C’est la nuit. Une forêt, un enfant, la peur, une course folle pour la survie. La mort ? Non, le réveil. Se rendormir, se rendormir. Se réveiller, se lever. Se hâter, courir. C’est le jour et courir encore. Etre prêt, à l’heure dans le monde, à l’heure du monde. Aller pour pouvoir revenir. En revenir et s’en étonner chaque jour. S’étonner tous les matins de reprendre la route, toujours la même. Enfin, pas la même chaque jour – à chaque jour sa route, à chaque jour sa peine – mais chaque fois un chemin déjà mille fois emprunté. Et pourtant redécouvert à chaque passage, nouveaux détails, nouveaux obstacles, d’autres jamais croisés jusqu’alors. Et soi-même, se voir soi-même dans un carrefour, dans une allée, dans un corridor, dans un labyrinthe. Perdu. Se voir perdu. Puis ne plus se voir mais se savoir au milieu de rien, au milieu d’un tout entremêlé, sauvage et hostile. Imaginer misères.

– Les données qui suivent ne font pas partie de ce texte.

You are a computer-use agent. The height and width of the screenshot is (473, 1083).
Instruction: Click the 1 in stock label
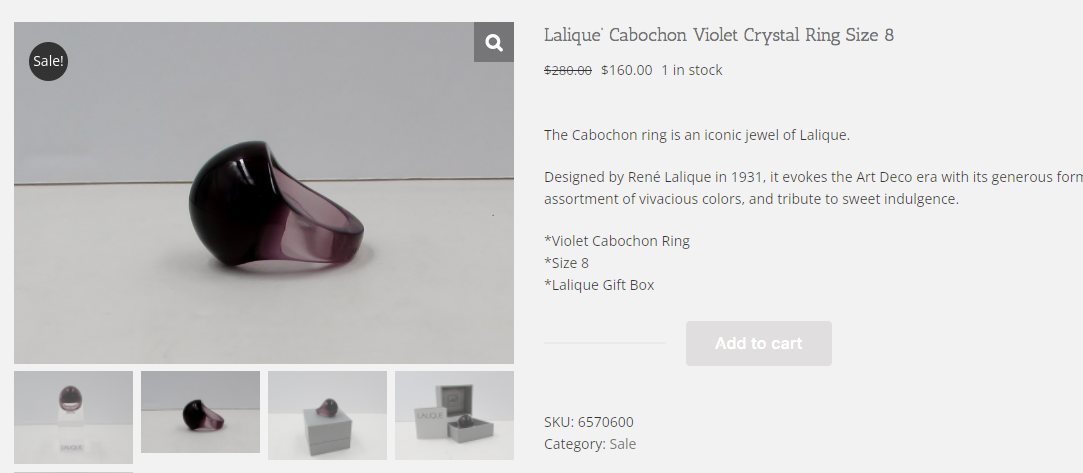(691, 70)
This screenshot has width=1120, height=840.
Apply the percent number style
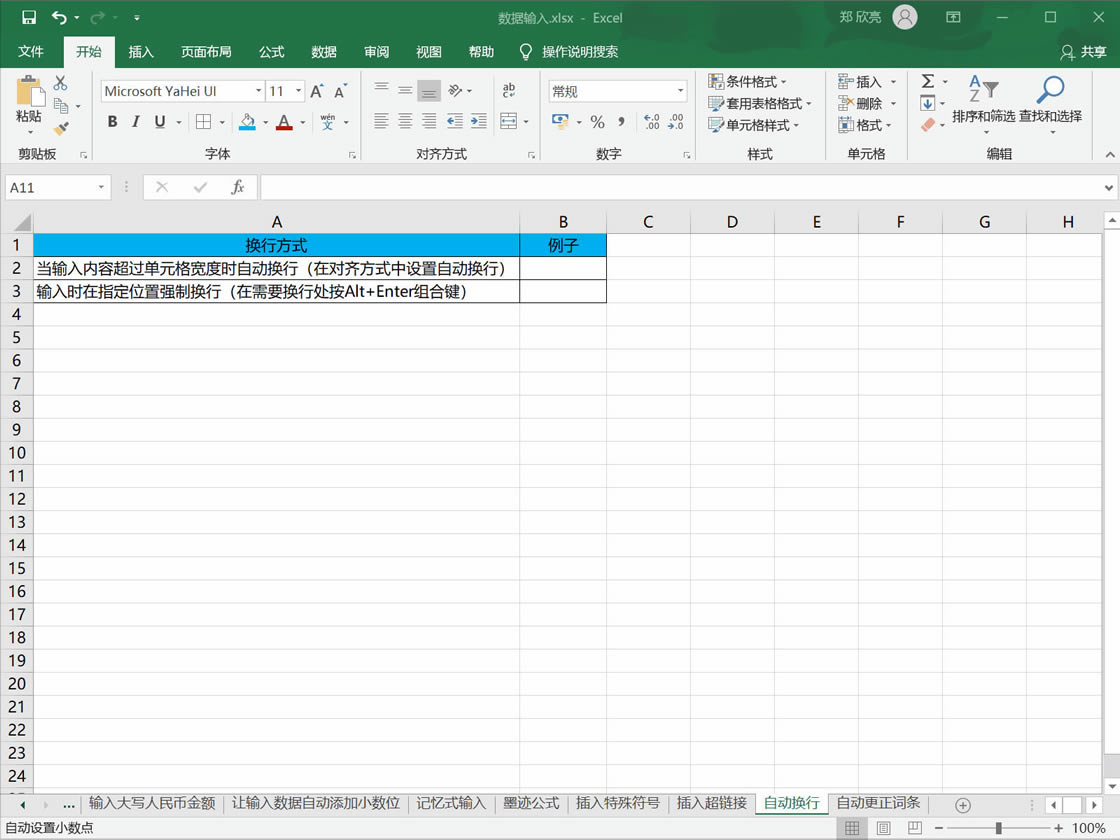597,122
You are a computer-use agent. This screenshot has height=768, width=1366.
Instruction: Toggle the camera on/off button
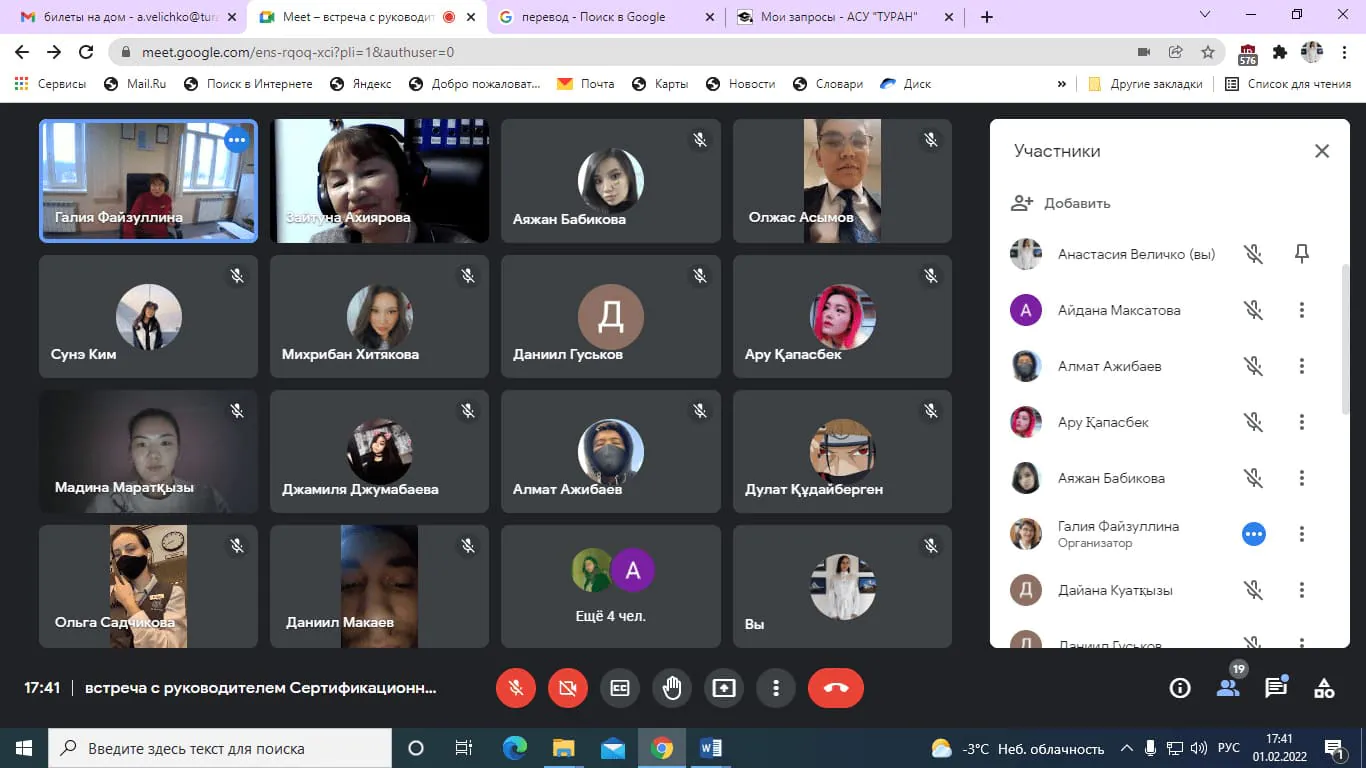568,688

C’est dans le jour que prend naissance la nuit.
C’est dans la vie que s’envisage - car sans visage - la mort, dans le début que se dessine la fin. Mais oui ! Pour lui donner un contour à la mort, et la faire exister pour parvenir à lui post-exister. C’est dans l’être qu’apparaît le non-être, cet insubmersible. Celui sur qui tout est à refaire à chaque réveil, à chaque naissance, sur lequel il est vital de créer, de se récréer, pour s’en jouer ! Comme si la faculté de se faire un parterre solide et stable au fil des pas nous était innée. Comme s’il était évident de vivre.
Le poète dit : « Bien qu’on ait du cœur à l’ouvrage L’art est long et le temps est court »* Alors il faut une âme d’enfant pour mener à bien l’ouvrage sans que cela ne soit autre chose que jeu ; il faut un cœur juvénile pour que les couleurs des souffrances quotidiennes soient arlequines.